Of the nearly 12,000 outages being reported by Con Edison on Tuesday morning, City Councilman Donovan Richards tweeted that approximately 3,500 were in Queens. 

Related: Con Edison Reimbursing Customers For Food, Medications That Went Bad During Outages

He adds, "Time to end the power company monopoly."

Gov. Andrew Cuomo is threatening to pull Con Edison's license over its response to the storm.

"I am not bluffing, I don't bluff, your franchise can be revoked, Con Edison your franchise can be revoked, and I am as serious as a heart attack," Cuomo said Monday.

If the governor were to follow through, this would be historic. Con Ed traces its beginnings to 1823 and bears the name of the Wizard of Menlo Park, Thomas Alva Edison.
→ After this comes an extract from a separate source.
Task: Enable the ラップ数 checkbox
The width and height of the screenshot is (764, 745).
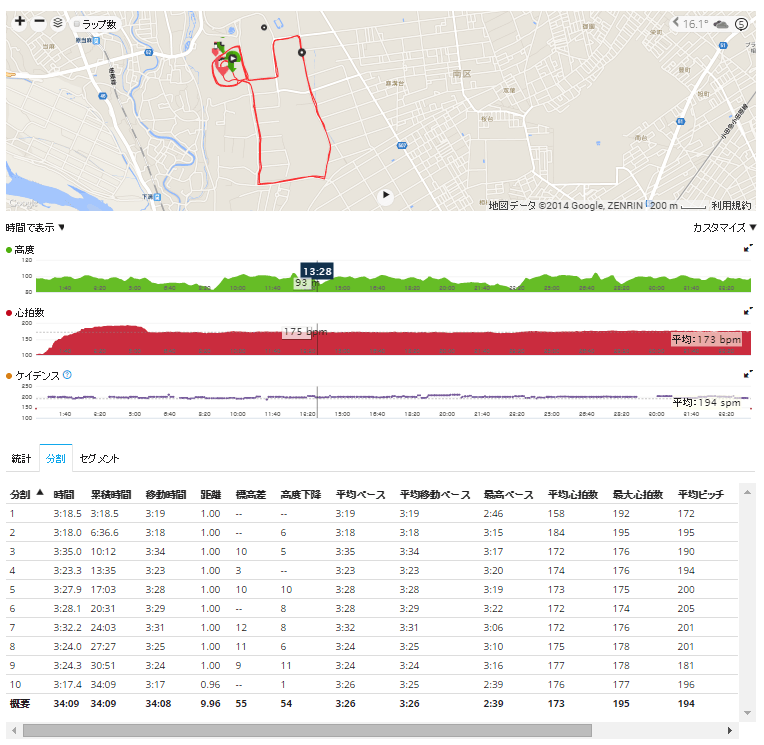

Cuomo made a similar threat last year.

In Westchester County, Executive George Latimer shares the frustration.

"People say, 'Well can't you talk to them and get my lights on?' We talk to them all day long. What I can't do is order them," Latimer said. "In my home community, I had trees down at every possible entrance into the neighborhood. I could not drive down the street that I live on and I had to park at a distance, I had to duck under wires nearest to my property before getting into my residence."

Con Edison said its singular focus is getting everybody back online.

The state's Public Service Commission will investigate the response to the storm.